Power is the capacity to redirect others' Tau-flow: to determine where their time, energy, and attention are directed. Hard power (coercion) redirects through threat. Soft power (persuasion) redirects through Tau-narrative appeal. Structural power redirects through Tau-network topology.
Legitimacy is the collective acceptance of Tau-dominance as structurally necessary. Weber's three types (traditional, charismatic, rational-legal) are three modes of Tau-dominance acceptance. Legitimacy crisis is the withdrawal of this acceptance — the Tau-network no longer recognises the asymmetry as valid.
The state claims monopoly on legitimate Tau-flow redirection (Weber's monopoly on violence) within a territorial Tau-field. Taxation is mandatory Tau-flow contribution. Law is the codified Tau-flow redirection protocol. State failure is Tau-dominance monopoly collapse — competing nodes contest Tau-flow control.
Democracy is Tau-flow accountability distributed across the network: the governed retain periodic veto power over Tau-dominance through electoral Tau-flow signals. Democratic erosion is the progressive removal of Tau-accountability mechanisms — the governed lose their veto over Tau-dominance.

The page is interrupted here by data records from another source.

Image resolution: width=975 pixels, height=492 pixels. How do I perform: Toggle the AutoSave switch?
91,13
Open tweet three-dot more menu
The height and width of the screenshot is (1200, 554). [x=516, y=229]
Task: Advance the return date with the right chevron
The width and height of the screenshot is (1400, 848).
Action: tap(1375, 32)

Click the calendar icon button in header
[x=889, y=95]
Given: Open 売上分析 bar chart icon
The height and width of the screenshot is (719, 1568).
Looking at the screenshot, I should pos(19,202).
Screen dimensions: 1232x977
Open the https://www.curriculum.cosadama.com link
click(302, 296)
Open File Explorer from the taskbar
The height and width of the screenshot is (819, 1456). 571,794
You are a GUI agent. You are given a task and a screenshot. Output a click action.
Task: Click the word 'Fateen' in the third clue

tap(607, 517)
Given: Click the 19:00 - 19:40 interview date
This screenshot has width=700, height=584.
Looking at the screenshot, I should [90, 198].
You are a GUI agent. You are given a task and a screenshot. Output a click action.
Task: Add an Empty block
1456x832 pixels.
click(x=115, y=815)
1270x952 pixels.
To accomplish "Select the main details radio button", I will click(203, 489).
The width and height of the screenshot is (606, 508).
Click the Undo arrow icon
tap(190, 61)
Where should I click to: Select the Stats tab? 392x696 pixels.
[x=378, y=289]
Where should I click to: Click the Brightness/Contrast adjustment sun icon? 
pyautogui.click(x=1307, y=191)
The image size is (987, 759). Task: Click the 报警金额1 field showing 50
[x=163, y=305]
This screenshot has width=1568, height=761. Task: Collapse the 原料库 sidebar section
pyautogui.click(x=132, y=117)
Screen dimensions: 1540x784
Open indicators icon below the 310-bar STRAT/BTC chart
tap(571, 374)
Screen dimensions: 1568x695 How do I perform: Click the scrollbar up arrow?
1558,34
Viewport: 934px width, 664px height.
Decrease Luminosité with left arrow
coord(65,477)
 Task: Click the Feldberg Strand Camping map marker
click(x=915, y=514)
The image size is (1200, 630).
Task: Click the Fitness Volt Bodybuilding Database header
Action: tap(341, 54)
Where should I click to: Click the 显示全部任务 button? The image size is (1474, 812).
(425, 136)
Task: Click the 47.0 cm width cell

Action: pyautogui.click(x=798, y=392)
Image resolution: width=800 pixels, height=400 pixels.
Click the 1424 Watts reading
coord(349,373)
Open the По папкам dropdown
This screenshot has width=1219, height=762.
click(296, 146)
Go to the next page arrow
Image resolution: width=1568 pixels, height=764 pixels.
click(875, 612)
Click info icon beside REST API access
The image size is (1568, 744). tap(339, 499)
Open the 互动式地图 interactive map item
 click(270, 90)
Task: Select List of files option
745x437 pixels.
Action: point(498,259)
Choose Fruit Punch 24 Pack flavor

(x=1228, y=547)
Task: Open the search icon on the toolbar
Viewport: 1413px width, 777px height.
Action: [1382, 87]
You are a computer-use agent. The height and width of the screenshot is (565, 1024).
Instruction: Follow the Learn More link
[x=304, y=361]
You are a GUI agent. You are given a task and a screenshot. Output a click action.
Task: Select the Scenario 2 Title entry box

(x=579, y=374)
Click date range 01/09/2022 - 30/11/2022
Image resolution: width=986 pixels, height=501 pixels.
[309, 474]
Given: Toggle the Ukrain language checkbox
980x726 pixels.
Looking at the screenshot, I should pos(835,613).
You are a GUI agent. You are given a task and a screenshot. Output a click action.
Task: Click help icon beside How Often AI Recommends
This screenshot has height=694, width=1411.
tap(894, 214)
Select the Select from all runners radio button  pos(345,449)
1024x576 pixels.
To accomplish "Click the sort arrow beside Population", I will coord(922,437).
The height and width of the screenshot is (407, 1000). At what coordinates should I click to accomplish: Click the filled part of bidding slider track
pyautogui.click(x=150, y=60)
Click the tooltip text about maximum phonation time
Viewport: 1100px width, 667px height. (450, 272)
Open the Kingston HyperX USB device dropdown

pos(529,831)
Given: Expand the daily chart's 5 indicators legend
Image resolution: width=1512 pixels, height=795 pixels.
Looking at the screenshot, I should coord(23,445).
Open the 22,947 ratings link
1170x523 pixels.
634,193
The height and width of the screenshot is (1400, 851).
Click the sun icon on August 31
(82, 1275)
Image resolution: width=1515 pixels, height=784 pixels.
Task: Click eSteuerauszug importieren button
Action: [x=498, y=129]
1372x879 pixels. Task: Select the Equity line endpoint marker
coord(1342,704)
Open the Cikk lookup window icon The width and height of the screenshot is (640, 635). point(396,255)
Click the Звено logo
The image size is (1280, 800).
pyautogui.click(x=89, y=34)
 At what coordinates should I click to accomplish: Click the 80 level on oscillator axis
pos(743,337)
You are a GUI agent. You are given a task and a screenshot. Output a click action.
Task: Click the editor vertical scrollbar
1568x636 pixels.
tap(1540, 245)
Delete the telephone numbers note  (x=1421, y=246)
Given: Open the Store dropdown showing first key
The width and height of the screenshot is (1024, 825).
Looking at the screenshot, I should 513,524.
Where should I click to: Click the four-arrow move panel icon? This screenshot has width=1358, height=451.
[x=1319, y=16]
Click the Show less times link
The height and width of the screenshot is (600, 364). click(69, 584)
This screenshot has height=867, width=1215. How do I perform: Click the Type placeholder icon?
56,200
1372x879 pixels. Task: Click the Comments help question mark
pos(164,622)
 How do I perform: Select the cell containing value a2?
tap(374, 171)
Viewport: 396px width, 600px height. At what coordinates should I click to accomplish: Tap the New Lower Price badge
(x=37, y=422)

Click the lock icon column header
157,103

Propaganda is the attempt to capture the collective Tau-narrative to naturalise and maintain Tau-dominance asymmetries. By controlling what Tau-patterns are available in the collective Tau-map, Tau-dominance becomes invisible — experienced as natural order rather than contingent asymmetry.
Revolution is rapid reorganisation of Tau-network topology to redistribute Tau-flow redirection capacity. It requires Tau-dominance delegitimation, Tau-field mobilisation (collective Tau-flow synchronises behind the new topology), and Tau-narrative replacement (new legitimating collective story).